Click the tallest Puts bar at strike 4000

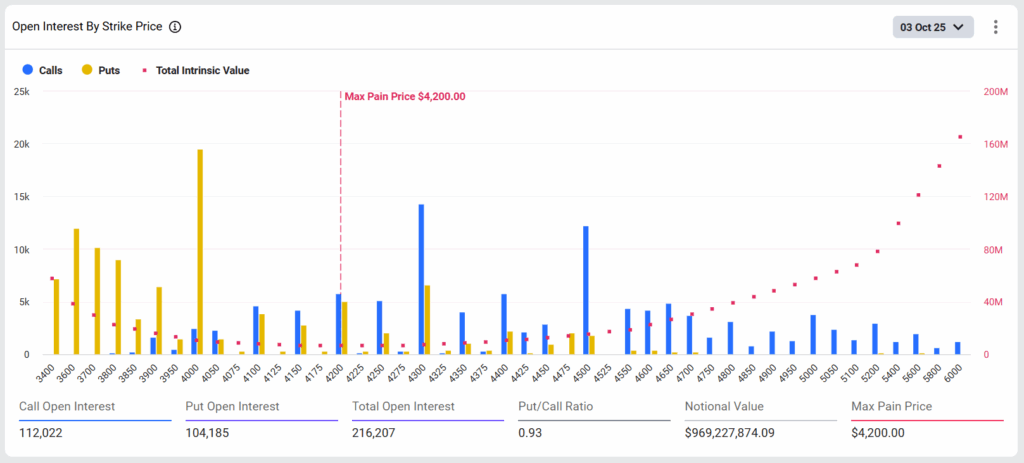[x=200, y=250]
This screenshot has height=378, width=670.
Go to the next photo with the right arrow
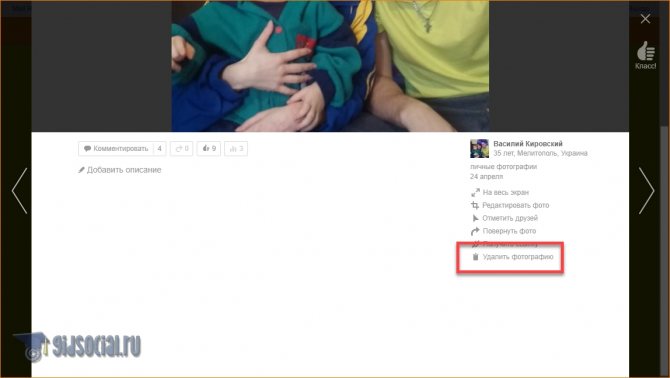646,191
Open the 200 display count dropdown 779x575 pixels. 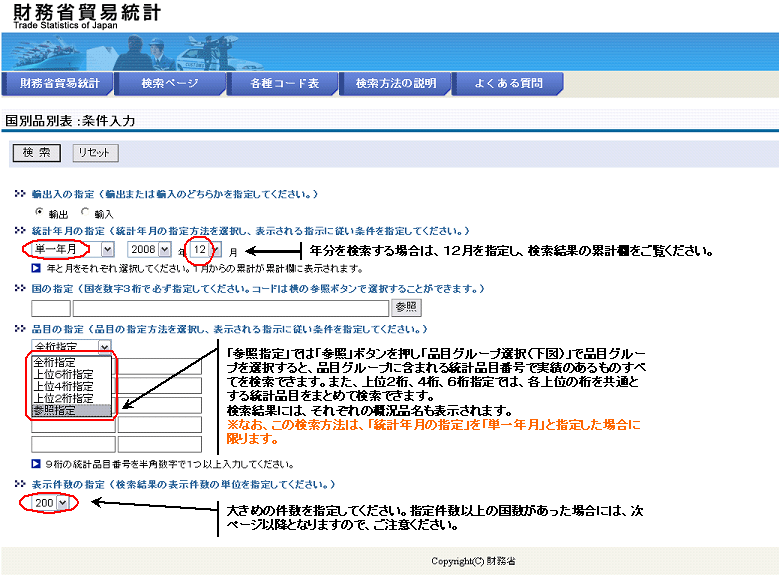point(50,503)
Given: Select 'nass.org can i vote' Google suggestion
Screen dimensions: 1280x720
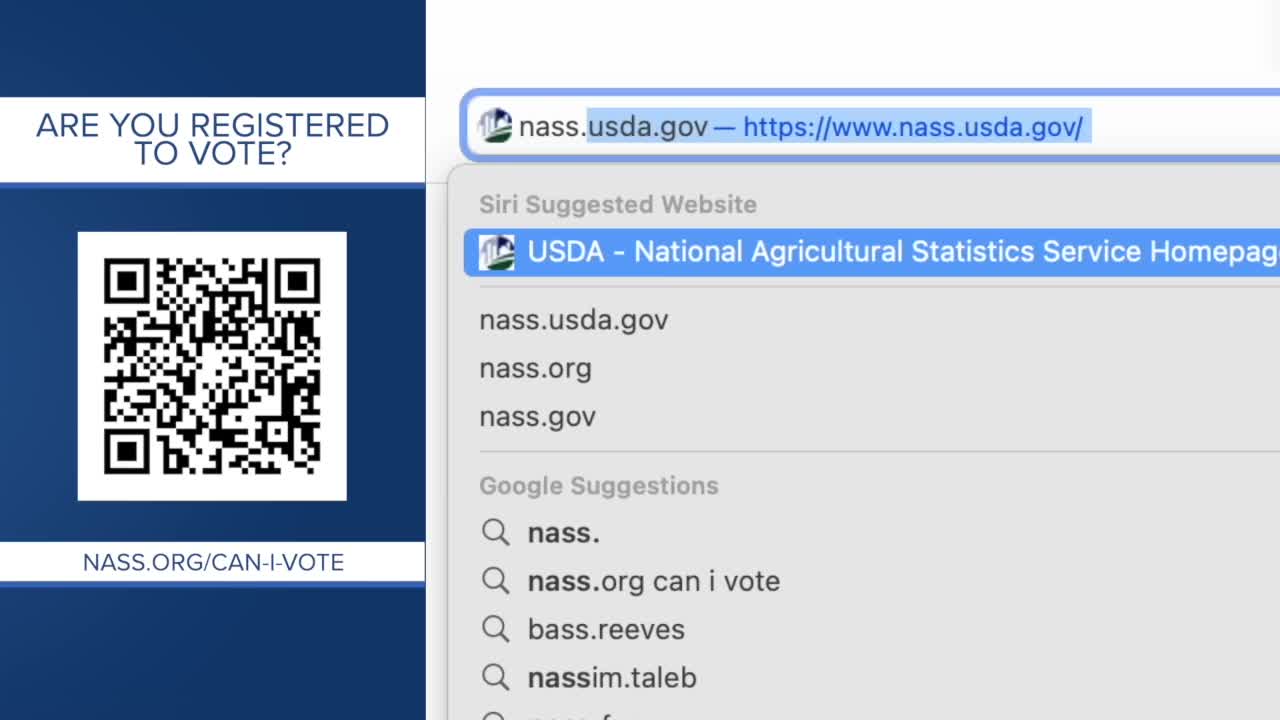Looking at the screenshot, I should pyautogui.click(x=654, y=581).
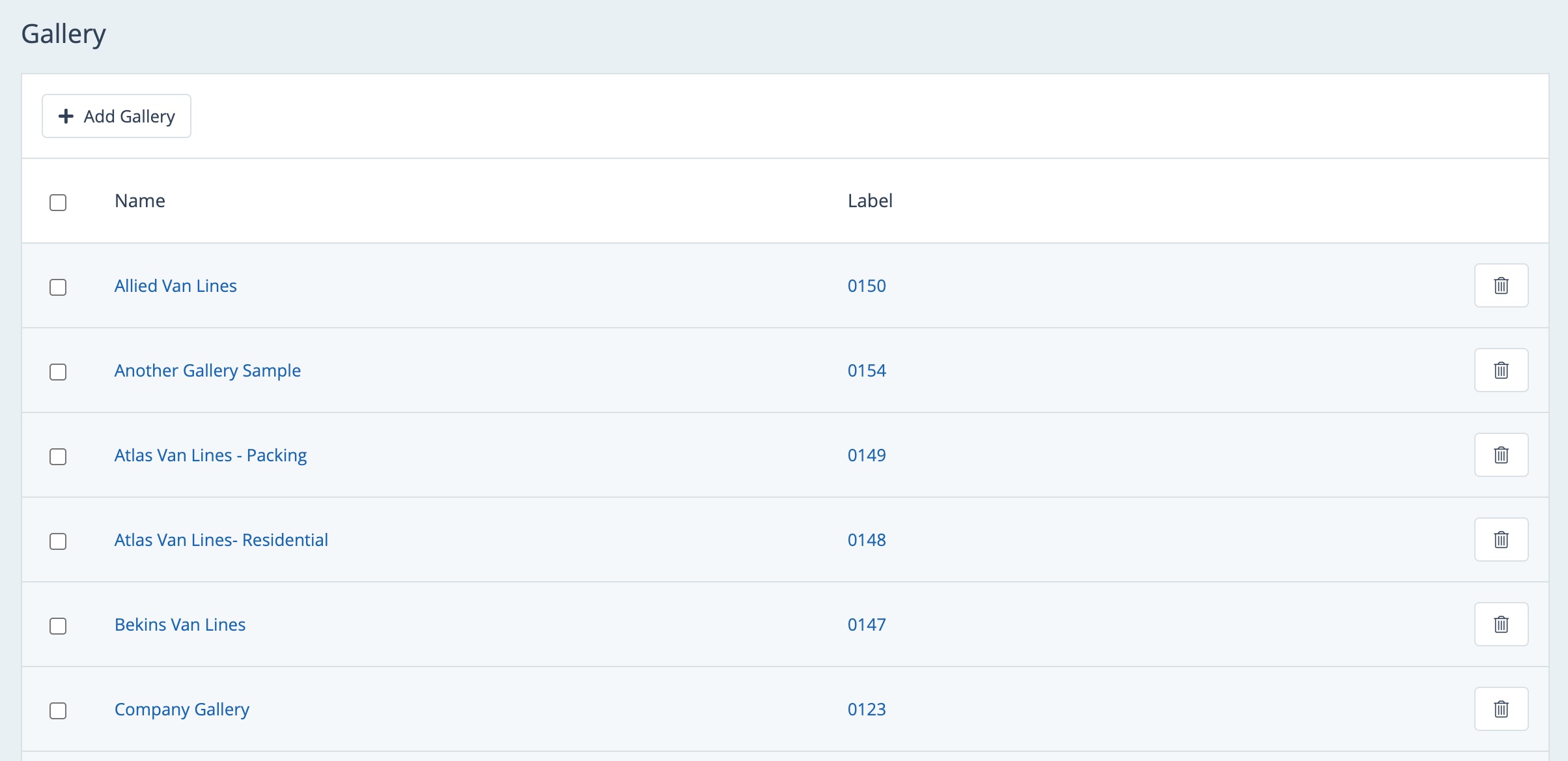Image resolution: width=1568 pixels, height=761 pixels.
Task: Trash the Bekins Van Lines gallery
Action: click(1501, 624)
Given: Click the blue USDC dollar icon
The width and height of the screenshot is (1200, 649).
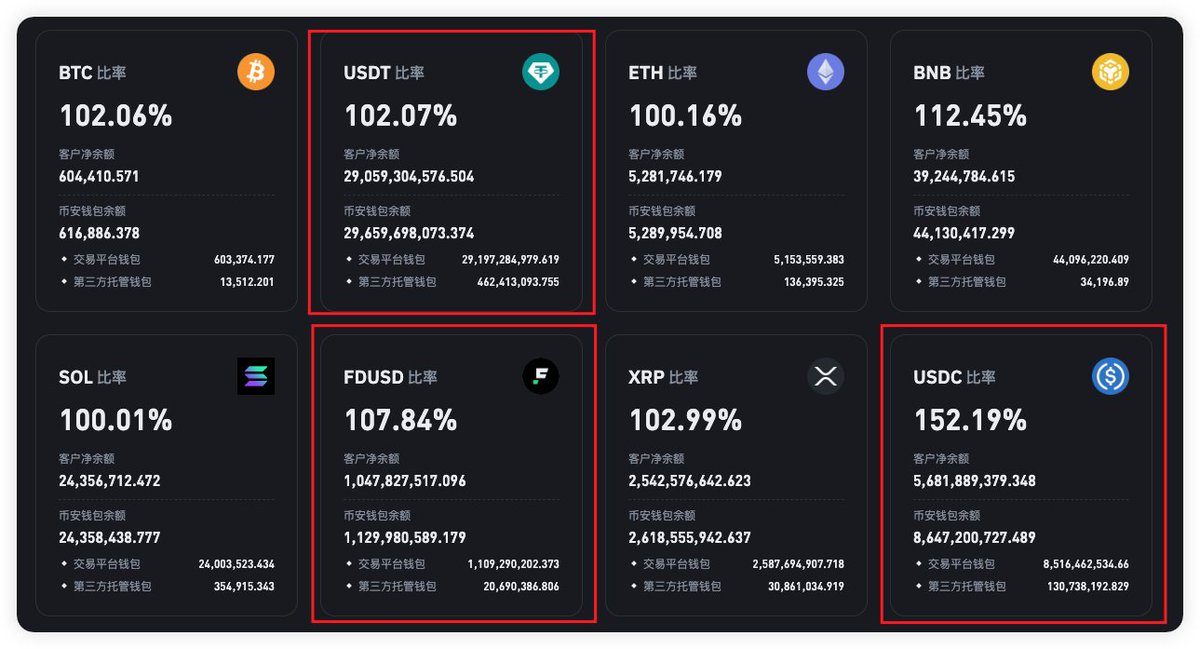Looking at the screenshot, I should (1110, 376).
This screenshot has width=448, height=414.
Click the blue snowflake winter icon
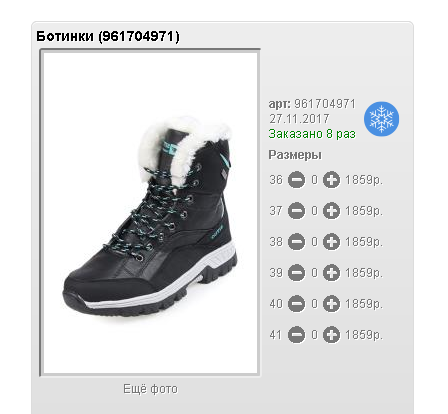point(381,119)

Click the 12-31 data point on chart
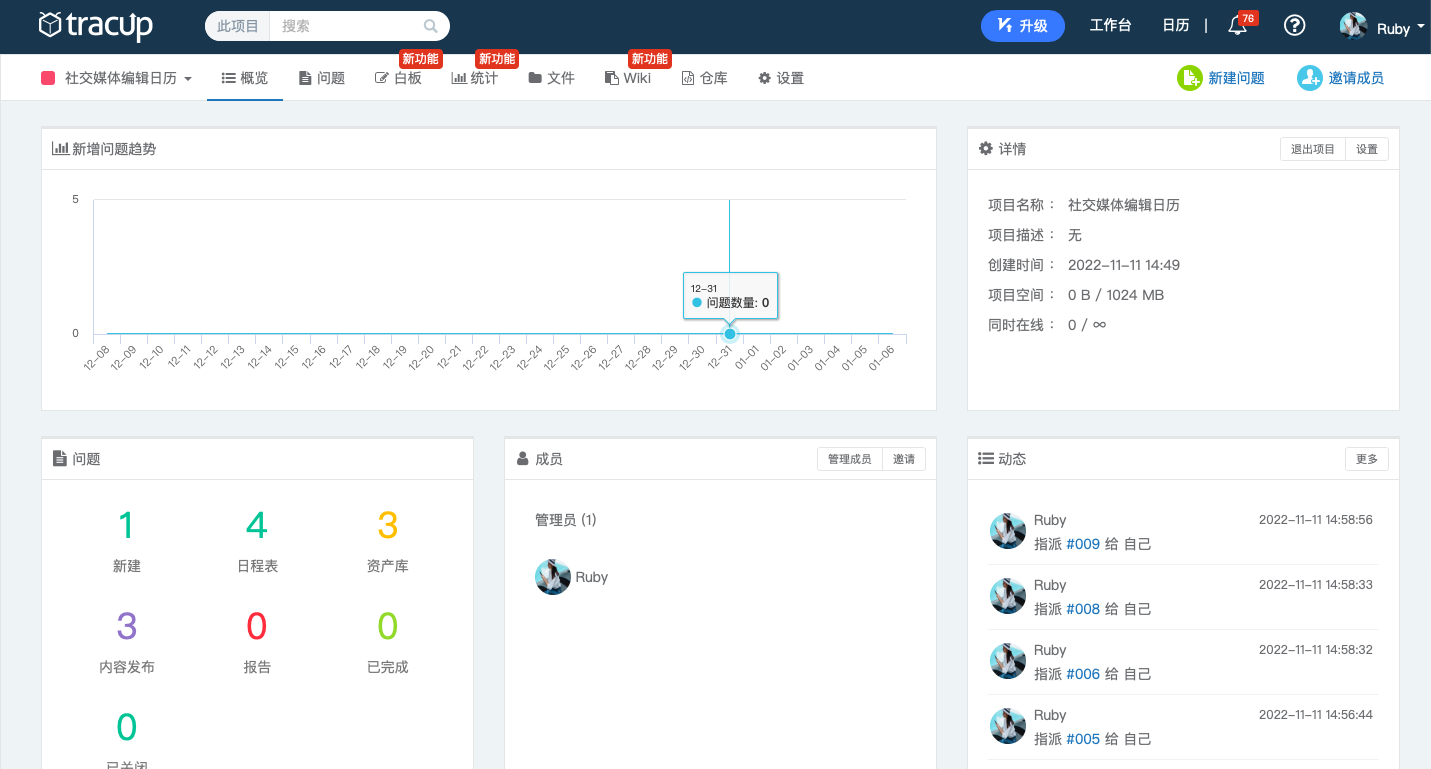(730, 334)
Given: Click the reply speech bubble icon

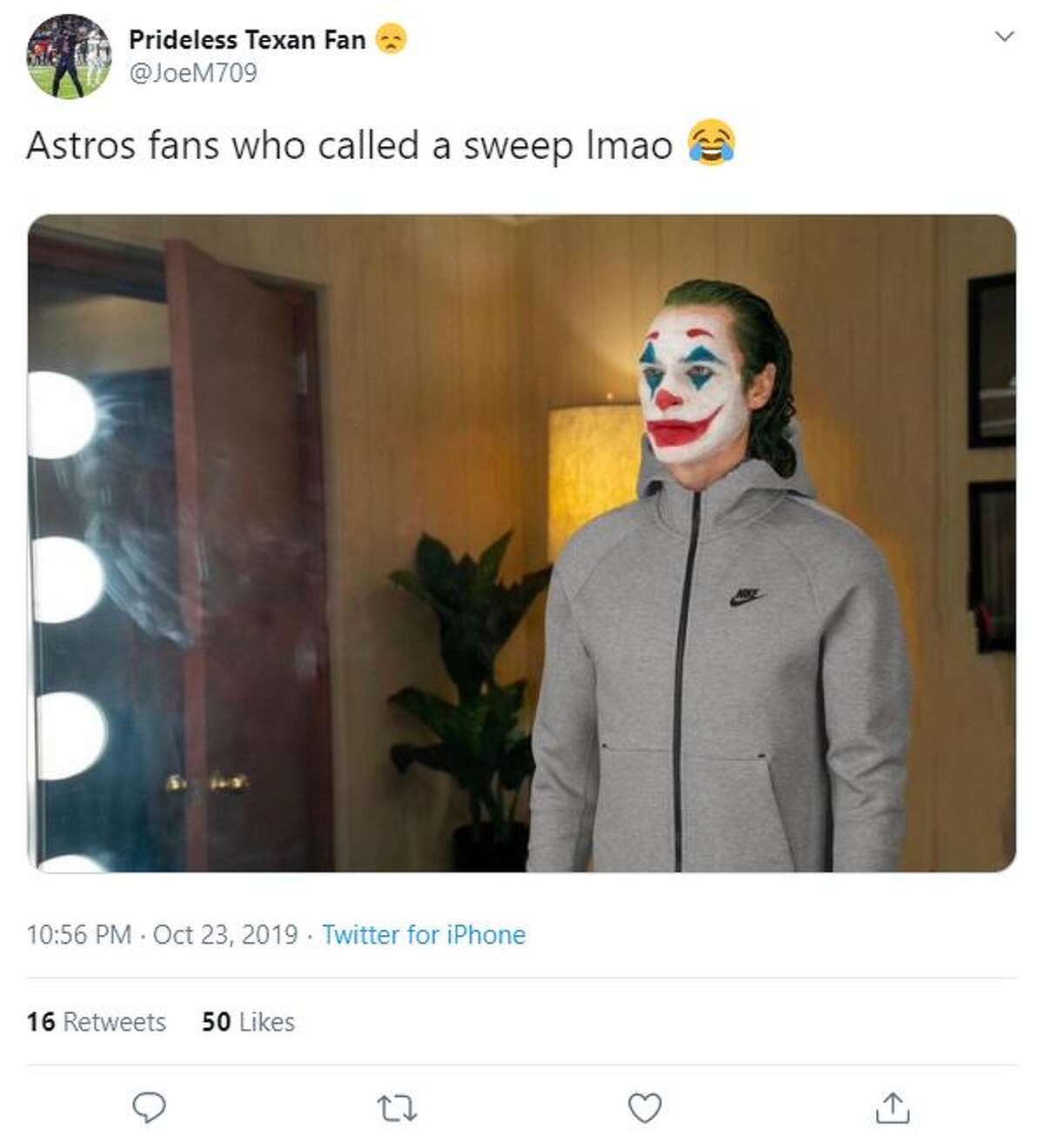Looking at the screenshot, I should tap(150, 1107).
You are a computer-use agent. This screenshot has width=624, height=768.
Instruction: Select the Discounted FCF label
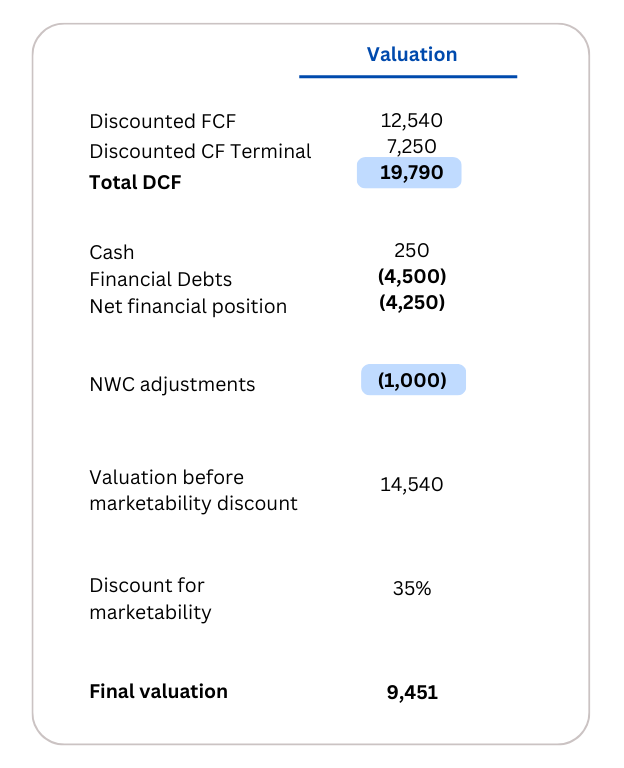pos(163,122)
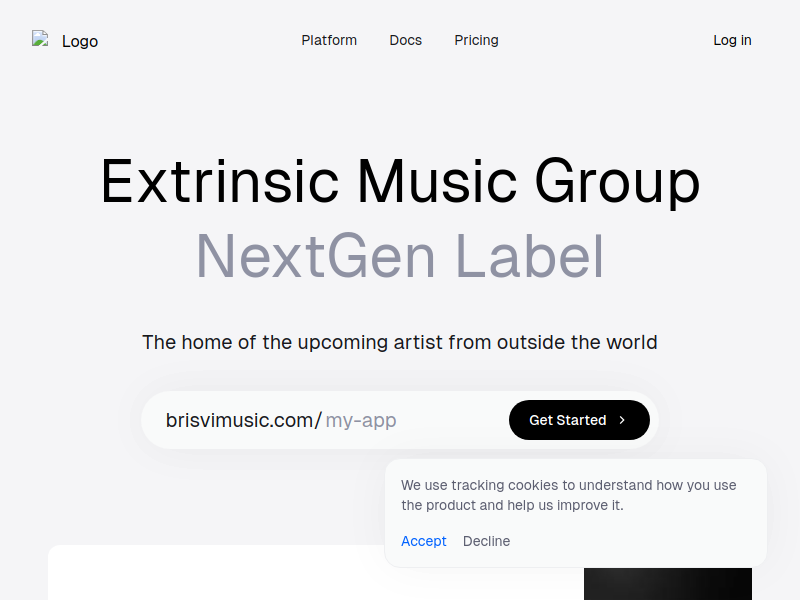Click the white content card at bottom left
800x600 pixels.
tap(216, 572)

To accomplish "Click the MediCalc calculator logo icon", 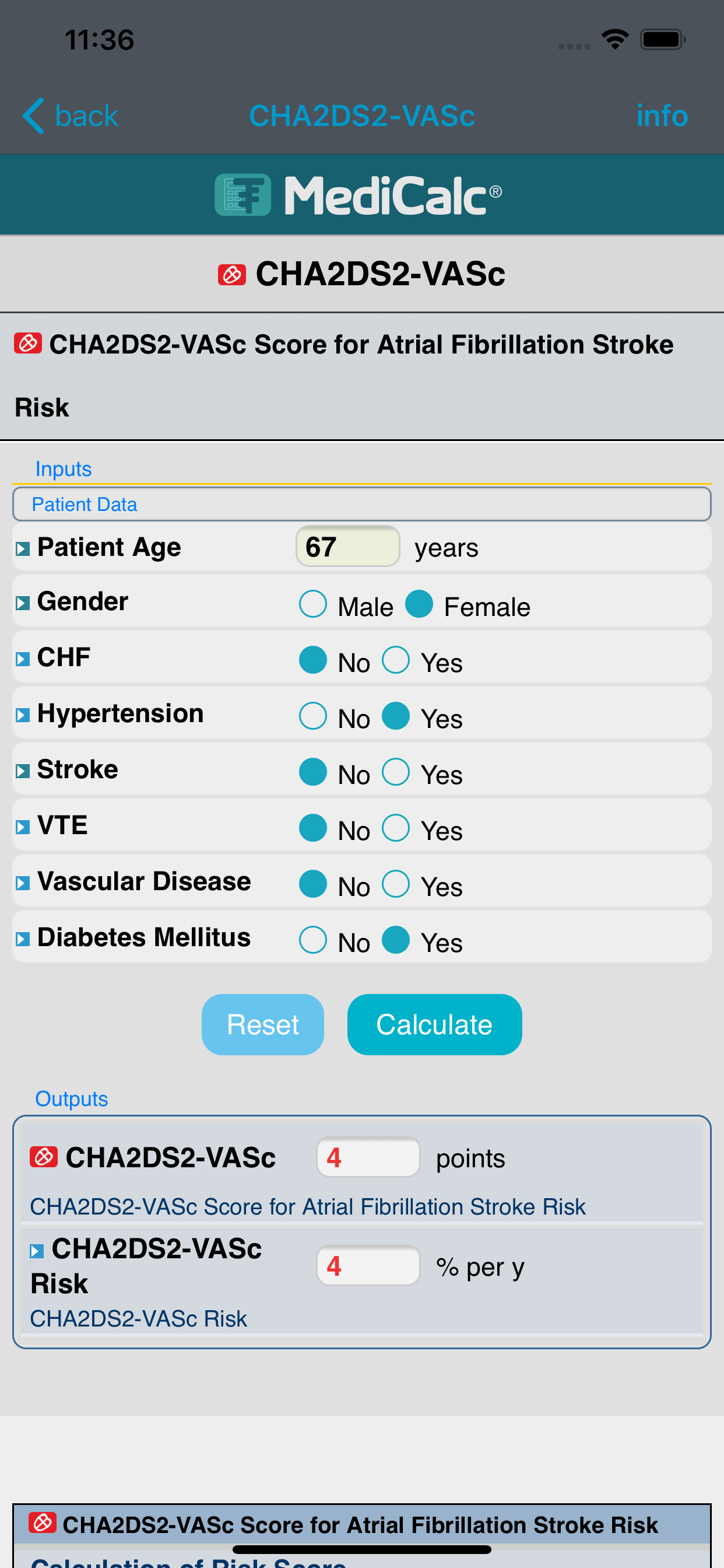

****

:: Exercise ::
An acceptable answer holds exactly the lines from the one with "Click the blue snowflake winter icon" through the end of the entries above, both ends kept, and no pictures at all.

:: Task answer ::
Click the blue snowflake winter icon
point(381,119)

Click the 12-31 data point on chart
(730, 334)
Given: Click the reply speech bubble icon

Looking at the screenshot, I should tap(150, 1107).
You are a computer-use agent. This screenshot has width=624, height=768.
Instruction: Select the Discounted FCF label
pos(163,122)
Click the white content card at bottom left
800x600 pixels.
tap(216, 572)

To accomplish "Click the MediCalc calculator logo icon", 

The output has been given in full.